You see, for those of us with kids, there are a few little monsters in the ointment. So, how do kids fit into our greatest chance at personal transformation? The first month of lockdown for me was conducted almost entirely on autopilot. It was all too big, too close to home. There was no time to analyse the data coming in. I was carried away in a monotonous routine of news conferences and parliamentary briefings; reacting in a piecemeal fashion to the stimulus around me.
Online support groups popped up everywhere, I even made one myself. People need a way to feel useful, validated, and connected, though the world we once knew may be losing focus. After that, something clicked. A desperate need to create order in the chaos. I wanted my life back, or at least a part of it. We have no control over the things that happen outside our door, and that is why we need to control the things that happen in it.
There are familiar things that can be maintained, and it’s essential we make space for them. After all, these are the things that get us through.
And so, a pattern emerged at last and ideas formed. Ideas of how to make space in this new reality. Creating little pigeon holes for everything important to me. It is a system based on variety and consistency. Routine and balance are my routes through this.
I got out the calendar and made plans. When ideas leave your head and jump onto the page, they become real, somehow. Looking at a completed calendar gives your brain a visual cue; a little endorphin hit. The dotted calendar serves as road map through these crazy times. A goalpost. An end date. We have to find ways to reason with our brain, and giving it bite-sized goals is an excellent bargaining chip.

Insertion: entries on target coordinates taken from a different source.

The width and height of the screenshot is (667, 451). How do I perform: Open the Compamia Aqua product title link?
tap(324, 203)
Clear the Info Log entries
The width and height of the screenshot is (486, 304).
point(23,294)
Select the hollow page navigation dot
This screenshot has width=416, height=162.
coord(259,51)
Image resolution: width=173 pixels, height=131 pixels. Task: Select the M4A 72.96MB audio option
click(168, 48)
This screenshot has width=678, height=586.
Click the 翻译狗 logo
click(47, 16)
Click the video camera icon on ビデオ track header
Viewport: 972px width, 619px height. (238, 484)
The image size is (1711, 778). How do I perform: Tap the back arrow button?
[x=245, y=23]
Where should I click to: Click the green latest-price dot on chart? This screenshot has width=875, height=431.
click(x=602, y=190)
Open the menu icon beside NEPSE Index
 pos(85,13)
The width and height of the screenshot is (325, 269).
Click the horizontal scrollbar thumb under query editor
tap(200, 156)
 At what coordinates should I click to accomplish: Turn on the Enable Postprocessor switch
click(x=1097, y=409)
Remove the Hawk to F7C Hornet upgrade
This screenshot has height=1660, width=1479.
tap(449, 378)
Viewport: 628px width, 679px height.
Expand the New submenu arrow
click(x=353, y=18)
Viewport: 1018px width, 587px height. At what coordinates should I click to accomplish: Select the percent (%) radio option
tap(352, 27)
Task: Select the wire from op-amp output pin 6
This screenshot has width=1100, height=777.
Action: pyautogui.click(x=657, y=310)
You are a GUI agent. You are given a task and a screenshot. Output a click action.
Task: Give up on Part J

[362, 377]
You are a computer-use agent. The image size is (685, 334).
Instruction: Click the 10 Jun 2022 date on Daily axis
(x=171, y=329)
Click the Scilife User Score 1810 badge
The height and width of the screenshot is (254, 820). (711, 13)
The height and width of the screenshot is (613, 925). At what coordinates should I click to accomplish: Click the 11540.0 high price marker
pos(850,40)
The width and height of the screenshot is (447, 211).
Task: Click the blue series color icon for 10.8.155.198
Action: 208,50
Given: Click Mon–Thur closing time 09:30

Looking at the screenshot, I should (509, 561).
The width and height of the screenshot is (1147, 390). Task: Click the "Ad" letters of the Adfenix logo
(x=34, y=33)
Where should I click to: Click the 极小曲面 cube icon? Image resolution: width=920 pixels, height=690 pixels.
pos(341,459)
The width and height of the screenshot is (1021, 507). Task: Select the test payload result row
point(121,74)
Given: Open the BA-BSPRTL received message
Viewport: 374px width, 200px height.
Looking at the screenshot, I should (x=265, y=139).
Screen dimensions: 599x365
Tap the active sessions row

Alongside homeschooling, family time, and work commitments, I have now made space for fun. No one can argue with it when it’s up on the wall.
Today’s fun was Monstrous Snack making. I was skeptical at first. Cameras, kids, and cooking… arghhhh! Still, once we got started, the time flew by. The sun, the sky, the birds, and happy children covered in sticky fruit juice and melted chocolate - does it get much better as a kid? No elegant outfits to stain, no after-school commitments pending, just us, living it up.
Maybe things aren’t as complicated as all that. Perhaps that’s half the problem. I have created so many layers around myself, it takes a long time to scrape them all off. But underneath, there is a shiny, healthy, contented place, and I count my blessings that I have had this chance to rediscover them. Stay safe, people.
Bonus: A Recipe for your Little Monsters
I couldn't just throw out the term 'Monstrous Snacks' without telling you how to make them! Here goes:
APPLE MONSTER SNACKS
Prep Time: 5 minutes | Cook Time: 0 minutes
Metric US Imperial
· 3 Granny Smith apples, quartered
· peanut butter
· sunflower seeds
· 4 strawberries, sliced
· googly eyes
Using a paring knife, cut the middles of the quartered apples to look like mouths. Eat the middles (so not to waste!). Spread the mouths with a little bit of peanut butter and stick the sunflower seeds into the apple to create teeth.
To make the tongue, place a strawberry slice into the mouth. Then use a dab of peanut butter on the back of the googly eyes to adhere to the apple. Serve. Use chocolate chips or blueberries for eyes, and piping or marshmallows to fix them to the apple peel.
You can use any kind of crisp apple for this recipe.
Serve these Apple Monster Snacks with Peanut Butter Truffles.